Our journey begins with a trip to emergency room and a couple of blood transfusions. Very scary stuff. Little did we know this was only the beginning.

We met with a surgeon who gave us literally no hope at all. So we went to our primary care nurse practitioner who suggested the cancer center. Thank God for her! 

October 2021

Numerous specialists and tests

Met with an Oncologist and specialized surgical Oncologist in one day. We have hope! (If you read this or know someone that needs to read this, I strongly suggest second opinions.)

A port is placed in his chest through outpatient surgery

He's scared and I'm scared but I don't want to show how scared I am. It's my turn to be as strong as I can be, or at least to try to outwardly show that. We have kids and even though they are adults, we want them to know what's going on to give them hope. So I need to show strength. Generally I am a strong person, but this has shaken me as it should. Yes I believe the Oncologist and I know what he said, but there's always that part of the what if's in the back of your head.

November 2021

Treatment starts.
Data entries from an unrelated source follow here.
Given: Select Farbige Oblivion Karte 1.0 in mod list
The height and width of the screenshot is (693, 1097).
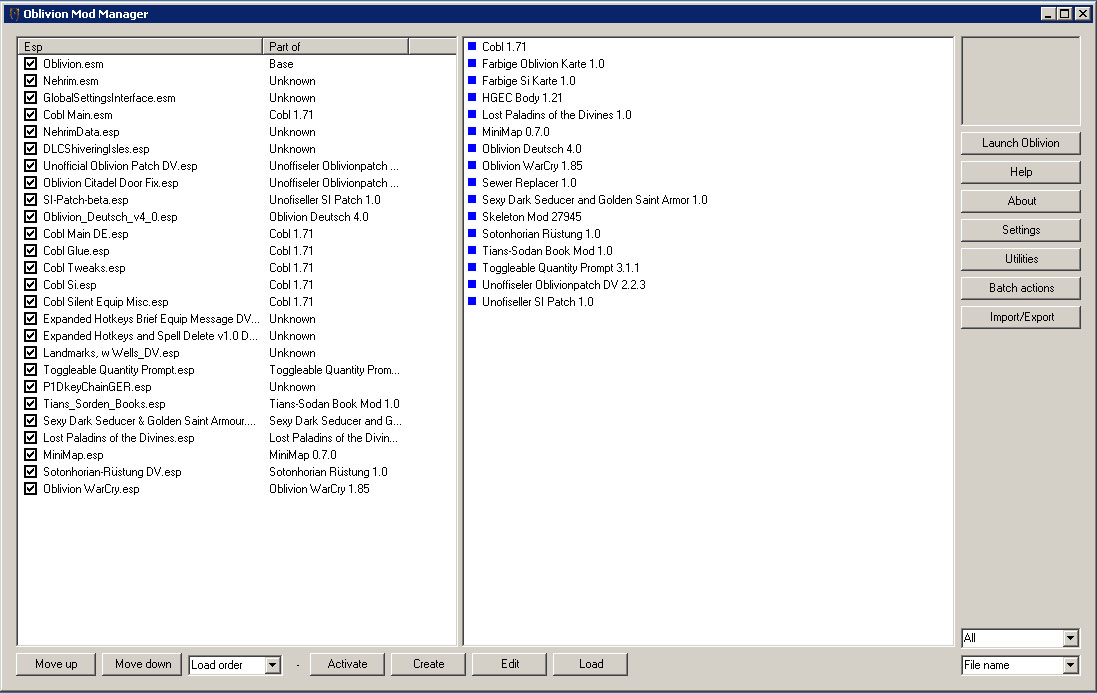Looking at the screenshot, I should tap(542, 64).
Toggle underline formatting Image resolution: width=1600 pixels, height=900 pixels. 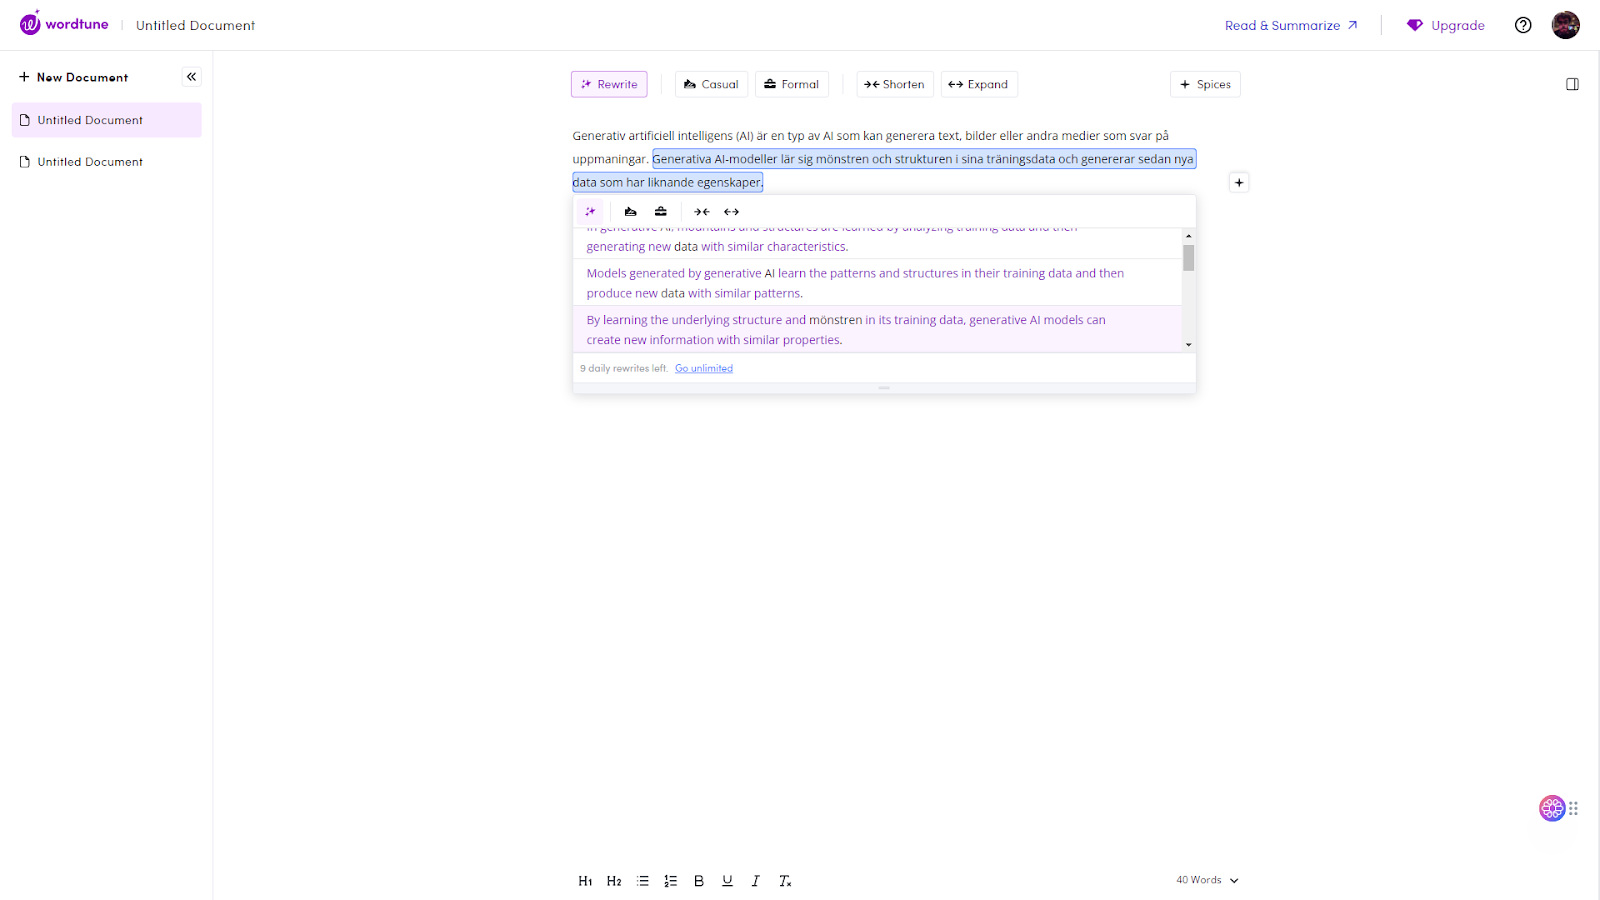[727, 881]
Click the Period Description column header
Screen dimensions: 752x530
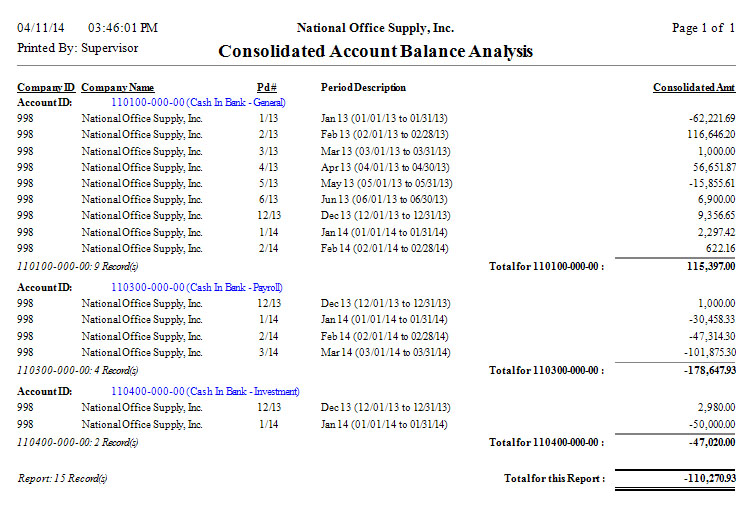coord(363,88)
He's not doing to bad with side effects. Good. They are 5 hours long. I sit in the hallway alone due to Covid. I bring a book. 

There are so many people. Cancer sucks! So many people who look so ill. Some too fragile to walk so are pushed in wheelchairs to their treatments. 
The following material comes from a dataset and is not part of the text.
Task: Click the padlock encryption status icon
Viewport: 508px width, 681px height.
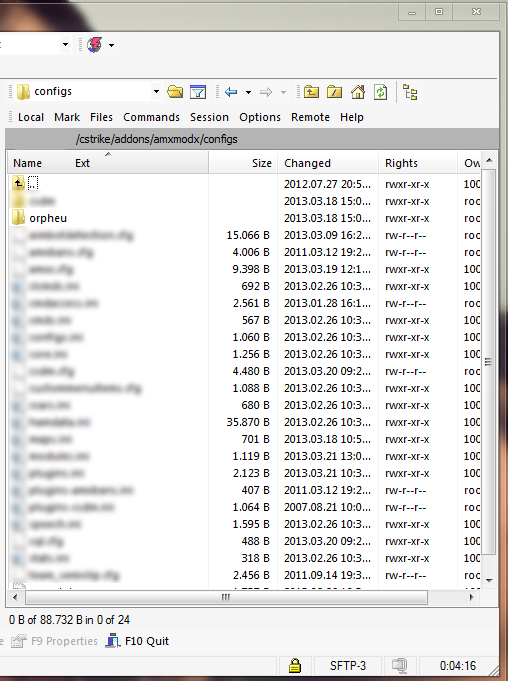Action: tap(295, 665)
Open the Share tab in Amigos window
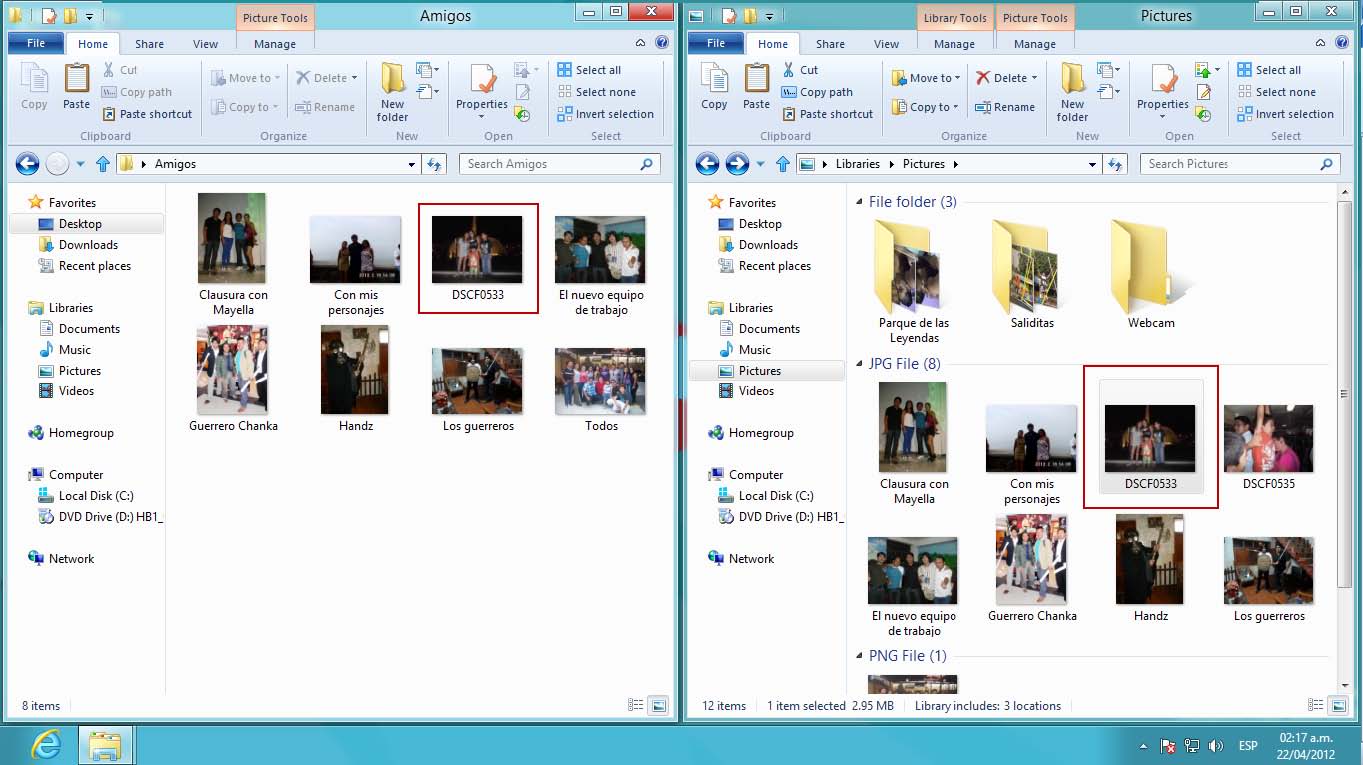Image resolution: width=1363 pixels, height=765 pixels. click(149, 44)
A young man talks to another of how the holidays are terrible because everyone dies at the holidays. He talks about his grandmother. Abut the anniversary of when he buried his friend. He can't get out of his depression. It is palpable. I can feel his pain. He's scared. We're all scared. 

As we pull up and I see the familiar shape of the building, I feel my heart sink. It's the all too familiar feeling of hate, and yet of love. You see I hate this place because it represents the fact that there is something inside my husband, and yet inside these walls, once you get inside and you sit there and get past your own feelings, you see love. You see husbands, wives, children, friends, grandchildren who have brought in a loved one for treatment. And in this place of hope and sadness, I see caring nurses, doctors, receptionists and others who work here whom I don't know their positions who recognize that this journey is hard.

I sit and wait and hear drifting conversations of care and though my heart is heavy, I can still feel a little of their warmth make its way to my corner as I wait for my husband's treatment to end today, and it is welcome.


It's packed today. So many people with cancer. An Asian woman searching the lobby approaches the receptionists timidly and quietly asking her where to go to get a breast exam. She is told it's downstairs. The woman tells her she has no insurance. She's reassured that she just needs to tell the people downstairs and it will be okay. You see, a great portion of the downstairs of this cancer center is dedicated to women's cancer treatment. Years ago I brought my husband's grandmother here to this same center. She received such great care. They gave her choices even at her (90+)age. We got to spend a couple more years with her because of this center. But I digress, many people here at the center are recognized and known automatically by their names. This can be a comfort to them. It also probably means they have been coming for awhile. Cancer treatment has come a long way from when my dad had it in the 1970's. I wonder if when they had this kind of treatment back then if I would have had to grow up without him?

Today someone was taken out by ambulance. I wish I could say this is the first time I've seen this. It isn't. It won't be the last. But, it doesn't mean it's necessarily a terrible thing. You never know.